JERUSALEM (Reuters) - A wide majority of Israelis either oppose an Israeli strike on Iran or would favour an attack only if it was carried out with U.S. agreement, an opinion poll showed on Thursday.
The survey by the University of Maryland and the Israeli Dahaf Institute was released before talks next week between Israeli Prime Minister Benjamin Netanyahu and U.S. President Barack Obama on Iran’s nuclear programme.
The poll found that 34 percent of the 500 people surveyed believed that Israel should not strike Iran and 42 percent said it should attack only if the United States backed the decision.
Only 19 percent believed Israel should attack even without the support of Washington, which said on Wednesday that diplomacy and increased sanctions to curb Iran’s nuclear ambitions have time to work.

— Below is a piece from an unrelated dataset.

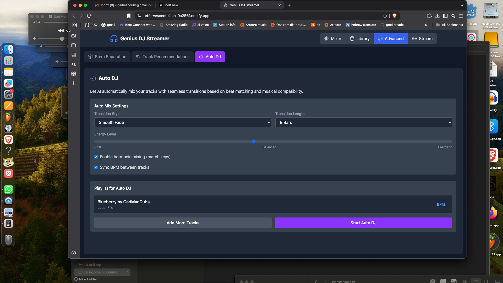Click add plus icon in browser sidebar
The height and width of the screenshot is (283, 503).
[74, 83]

Netanyahu and Obama are to meet at the White House on Monday amid U.S. concern that Israel, which has cautioned that time is running out for effective military action against Iran’s nuclear facilities, could attack them.
Though both Israel and the United States have not ruled out the use of military force against Iran, U.S. officials have said
such action would be premature and could destabilise the Middle East.
Iran says it is enriching uranium for peaceful purposes, not to build a weapon. Israel, widely believed to be the region’s only atomic power, has said a nuclear-armed Iran would be a threat to its existence.